* _Brief_
Answer these questions from the review of Edward Chancellor's book, one answer per line:
1. What is the full title of the book?
2. When was the book published?
3. What two backgrounds does the review give for Chancellor?

* _Text block_
If you asked him, Edward Chancellor wouldn’t say he’s particularly Austrian.
Yet The Price of Time: The Real Story of Interest, the dense book he most timely published during the height of the inflation summer of 2022, is as obsessed with centrally planned interest rates as your average Misesian. Like many before him, and many in the Austrian camp, Chancellor identifies the many ills that trouble the world and locates their cause in a dysfunctional interest-rate regime.
In Chancellor’s own words, “The most important question addressed in this book is whether a capitalist economy can function properly without market-determined interest.” Most readers of these pages will automatically respond, no—free-market capitalism rests on an uninhibited market for capital and debt, and thus interest rates act as a rationing mechanism and guiding principle. The rest is just implementation, as Michael Malice might say.
A skilled journalist and trained historian, Chancellor’s writing is calm and balanced, nuanced and well thought through. It’s littered with citations and quotes from economists and commentators both past and present.

* _Material provided_
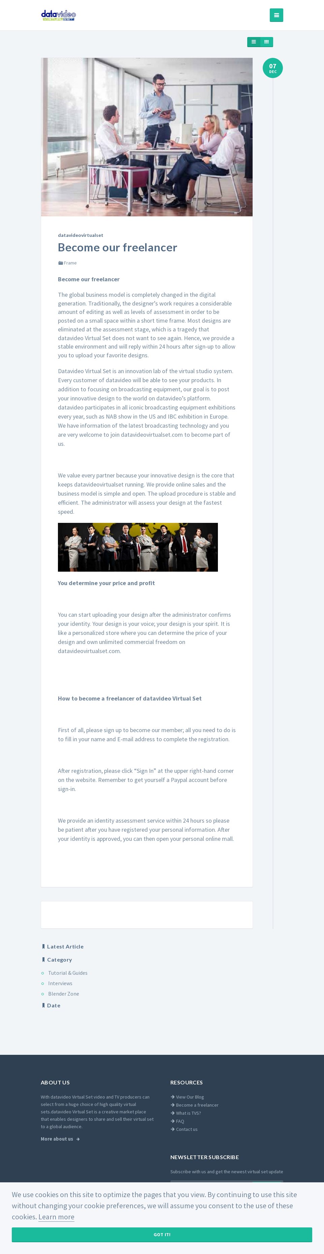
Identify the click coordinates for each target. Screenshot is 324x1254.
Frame (67, 263)
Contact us (184, 1129)
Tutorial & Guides (68, 972)
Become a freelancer (194, 1105)
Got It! (162, 1234)
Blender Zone (63, 993)
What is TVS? (185, 1113)
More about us (57, 1139)
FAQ (177, 1121)
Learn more (56, 1216)
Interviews (60, 983)
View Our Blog (187, 1097)
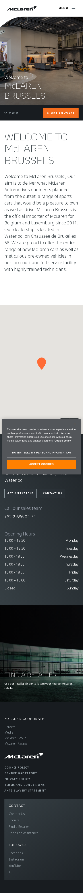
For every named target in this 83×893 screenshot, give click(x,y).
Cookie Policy (16, 767)
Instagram (16, 859)
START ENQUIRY (61, 113)
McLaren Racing (15, 743)
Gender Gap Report (20, 773)
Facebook (16, 853)
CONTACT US (52, 493)
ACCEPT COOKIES (41, 464)
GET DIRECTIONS (20, 493)
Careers (9, 727)
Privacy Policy (17, 779)
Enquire (14, 820)
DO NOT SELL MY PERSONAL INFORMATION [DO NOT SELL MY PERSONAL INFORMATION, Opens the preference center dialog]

* _Exercise result_
1. The Price of Time: The Real Story of Interest
2. During the height of the inflation summer of 2022
3. Skilled journalist and trained historian